Look for a Win-win Solution
There is always a solution to every problem, but it often takes two people to see it. Try to find a solution that makes everyone happy. If you can't find one, try to compromise.
For example, try taking turns if you and your co-worker can't agree on when to take your lunch break. One week you can take your lunch at noon, and the next week, they can take lunch at noon. This way, you're both getting what you want without causing a major conflict.
Involve a Third Party if Necessary
If conflicts in your workplace are too difficult to resolve on your own, or if they're starting to affect your job performance, it may be time to involve a third party. This could be a supervisor, human resources representative, or even an outside mediator. The important thing is to find someone who can be neutral and objective and who has the authority to make decisions if necessary. This way, you can be sure that the conflict will be resolved fairly and equitably.
Additional Ways To Help Manage Employee Conflict
Aside from the methods already mentioned, here are a few additional ways you can help manage employee conflict within your organization:
Encourage employees to have regular check-ins with their managers. This will help ensure that any potential conflicts are caught early and addressed before they escalate.
Make sure your employees know that it's okay to disagree. Encourage them to share their different perspectives respectfully.
Encourage employees to take breaks throughout the day. This will help them clear their heads and come back to resolve the conflict with a fresh perspective.
Encourage employees to share their concerns with you or their direct supervisor openly.

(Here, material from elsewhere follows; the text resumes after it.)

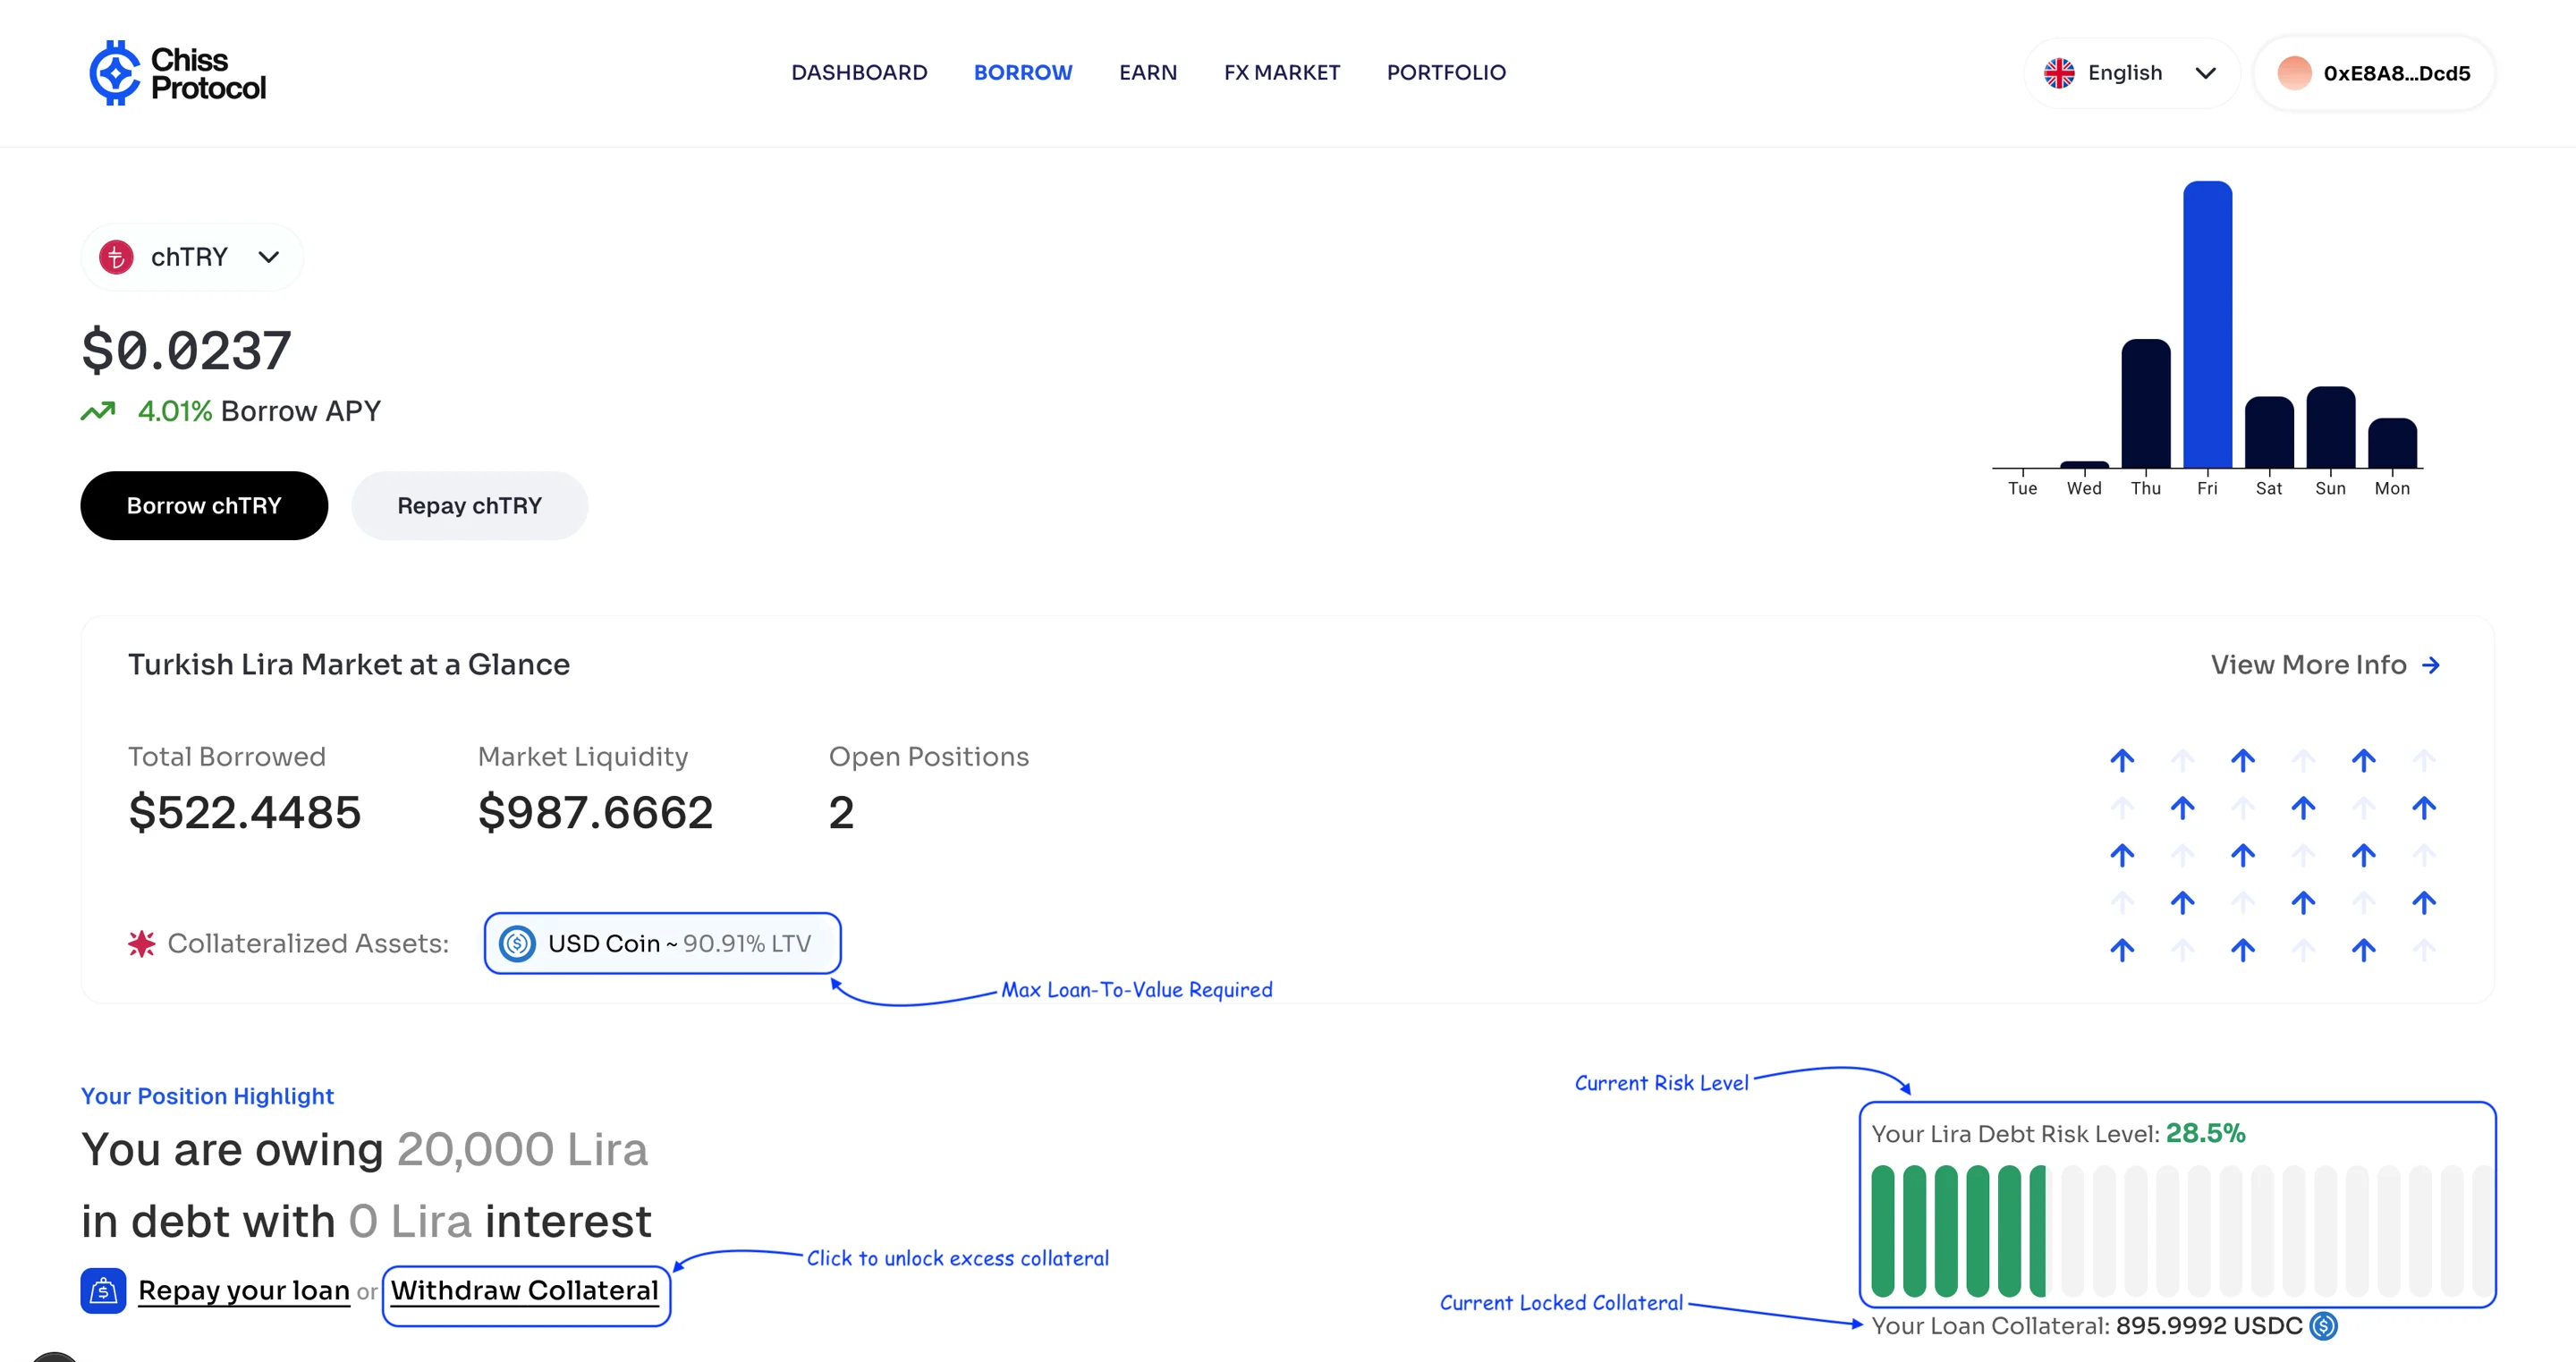
Task: Go to the Dashboard nav tab
Action: click(x=858, y=73)
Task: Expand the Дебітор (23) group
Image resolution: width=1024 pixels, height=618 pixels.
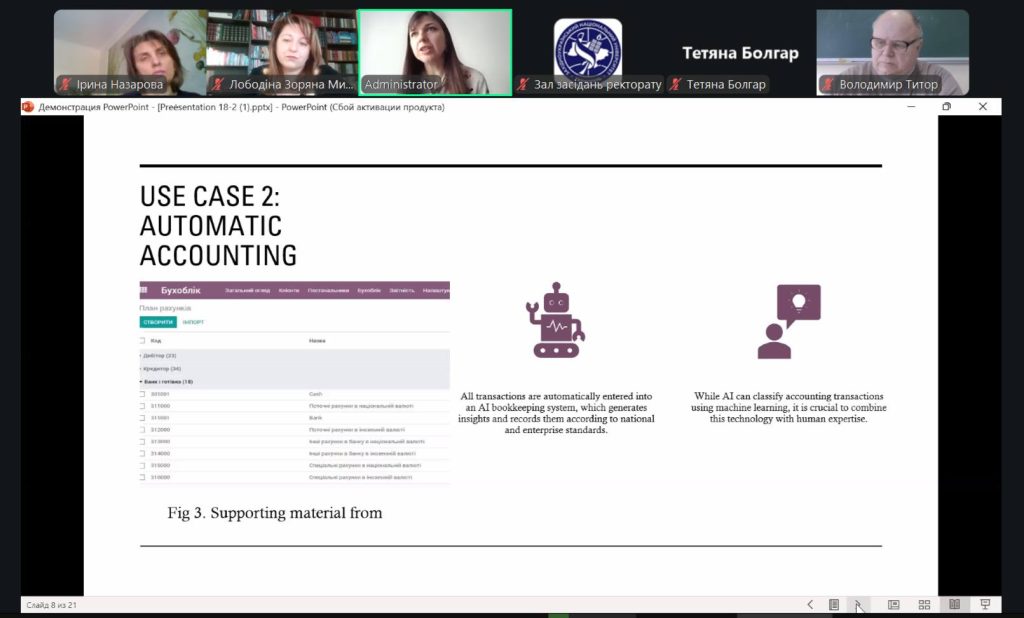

Acknowledge that conflict is normal and can be a healthy part of workplace dynamics.
Establish ground rules for how employees should communicate with one another.
Model the behaviour you expect from your employees.
Be available to help mediate conflict when necessary.
Talk to a HR consultant
Talk to one of our qualified HR consultants for more information:
Remember that resolving conflict takes time. Don't expect employees to resolve their differences overnight. If you're a manager, provide employees with the resources they need to resolve conflicts, such as mediation or counselling services. And if you're an employee, don't hesitate to ask for help from your managers or HR department. With these tips in mind, resolving workplace conflict can be a positive experience for everyone involved.